Ce programme de réformes prendra en considération les priorités et les stratégies de ces entreprises et visera à améliorer leurs performances en améliorant leur gouvernance, y compris dans le cadre d’un partenariat public-privé. L’objectif étant de renforcer la productivité de l’économie, d’améliorer les capacités financières de l’Etat et de donner la chance au secteur privé d’être une locomotive de l’économie.
Sur un autre plan, il va falloir alléger les risques de la dette sur l’économie à travers une réforme financière progressive qui prend en compte les différentes variables et l’impact social des réformes.
Dans ce cadre, il est nécessaire de mettre en œuvre une série de réformes fiscales afin de renforcer la justice fiscale et de favoriser la solidarité sociale. Il va falloir également mettre en place une politique de subvention mieux ciblée et redémarrer les moteurs de la croissance pour alléger le poids de la dette sur l’économie.
TAP – Quels sont les principales conclusions du nouveau rapport du FMI sur les Perspectives économiques régionales pour le Moyen-Orient et l’Afrique du Nord et quels sont les pays qui ont réussi, mieux que les autres, à surmonter les répercussions de la pandémie et du conflit russo-ukrainien ?

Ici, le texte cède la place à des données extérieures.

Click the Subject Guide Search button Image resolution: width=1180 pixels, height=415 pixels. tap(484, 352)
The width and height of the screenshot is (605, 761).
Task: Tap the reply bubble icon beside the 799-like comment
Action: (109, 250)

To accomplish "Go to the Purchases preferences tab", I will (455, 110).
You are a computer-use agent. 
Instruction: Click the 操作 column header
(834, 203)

Jihad Azour – L’année 2022 a été marquée par des transformations économiques importantes et des chocs externes qui ont impacté les économies de la région à cause de la crise alimentaire et la montée des prix des produits alimentaires et de l’énergie dues au conflit russo-ukrainien, ayant intervenu à un moment où les pays confrontent déjà les répercussions de la pandémie.

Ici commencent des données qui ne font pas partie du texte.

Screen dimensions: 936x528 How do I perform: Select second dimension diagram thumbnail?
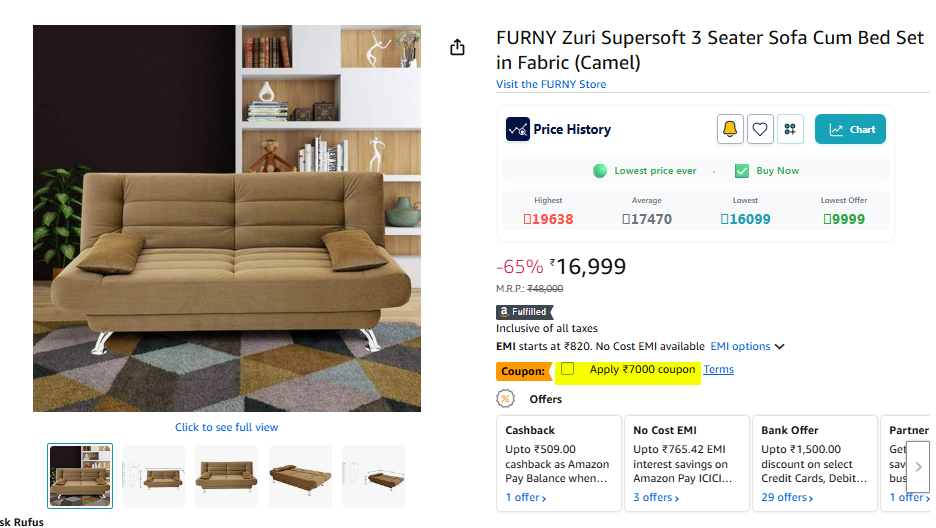pyautogui.click(x=373, y=476)
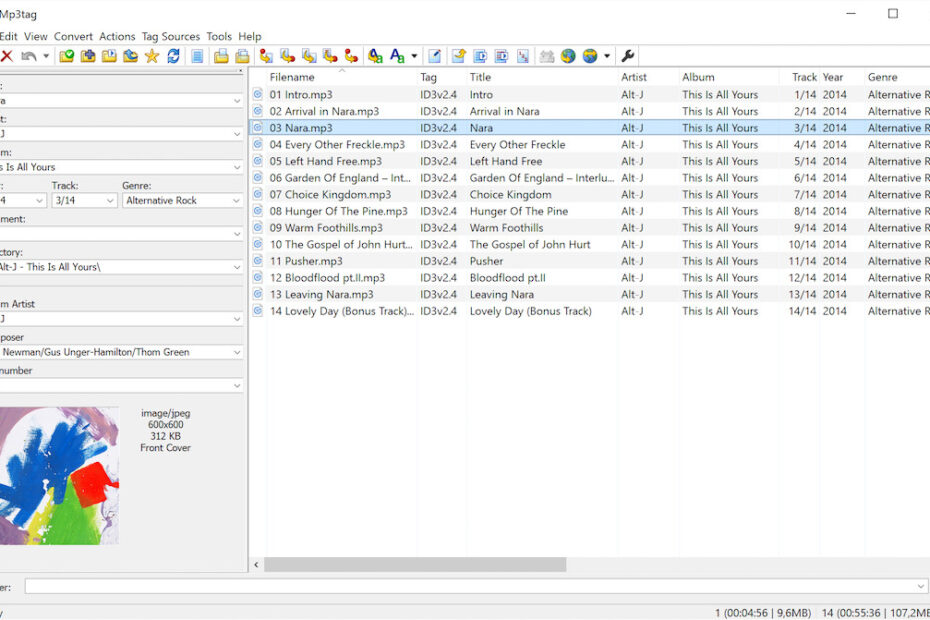The width and height of the screenshot is (930, 620).
Task: Select the 08 Hunger Of The Pine.mp3 row
Action: coord(339,212)
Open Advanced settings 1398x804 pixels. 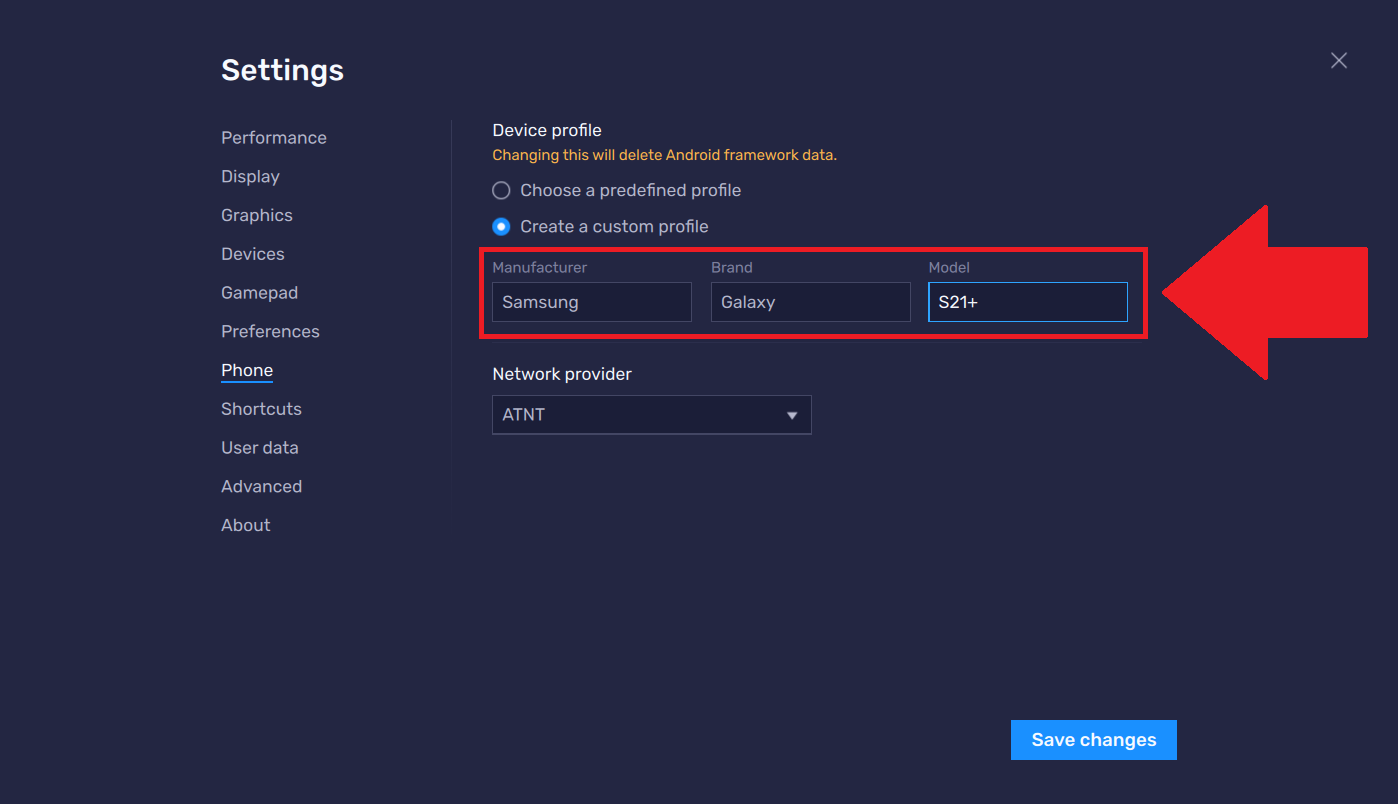261,486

Des écarts ont été constatés entre les pays importateurs et exportateurs de pétrole. Ceux exportateurs ont profité de la montée des prix de l’énergie à l’échelle internationale pour améliorer leurs assises financières et renforcer leurs réserves.
Pour les pays importateurs, la croissance du PIB réel des pays émergents et des pays à revenu intermédiaire, (PE&PRI), devrait atteindre 4,9 % en 2022, ce qui constitue un niveau acceptable par rapport à la croissance de l’économie mondiale.
S’agissant des pays à faible revenu (PFR), la croissance devrait rester atone, le PIB ne progressant que de 0,8 % en 2022 (soit 0,3 point de pourcentage de moins que prévu en avril dernier), en raison de fragilités nationales et des répercussions du niveau élevé des produits de base.
L’inflation globale dans la région MOAN (hors Soudan) devrait afficher un taux à deux chiffres en 2023 pour la troisième année consécutive, ce qui a induit une cherté de la vie dans les pays impactés par ces tensions inflationnistes.
On pourrait dire que l’année 2022 a été globalement acceptable économiquement mais que des défis économiques sont à relever dans l’avenir en relation notamment avec l’inflation dont les conséquences sont lourdes sur les personnes à faibles revenus.
Les pays affichant des niveaux d’endettement élevés doivent également adopter des politiques financières dans le sens de préserver leur stabilité financière en accélérant le rythme des réformes afin de contrebalancer les effets de la crise sanitaire et de la crise économique mondiale.
TAP – Le FMI a-t-il prévu un nouvel appui financier aux pays les plus touchés par les crises successives ?
Depuis le début de la pandémie en 2020, le FMI a œuvré à soutenir les pays les plus touchés. Les pays de la région MENA ont bénéficié d’un appui de l’ordre de 20 milliards de dollars, outre les 45 milliards de dollars de Droits de tirage spéciaux, alloués à la région l’année dernière.
Le Fonds œuvre également à appuyer les programmes d’adaptation aux changements climatiques et d’amélioration de la sécurité alimentaire des pays de la région et restera un partenaire essentiel de ces pays dans leurs stratégies de réformes économiques, à travers l’assistance technique et les programmes d’appui aux politiques économiques.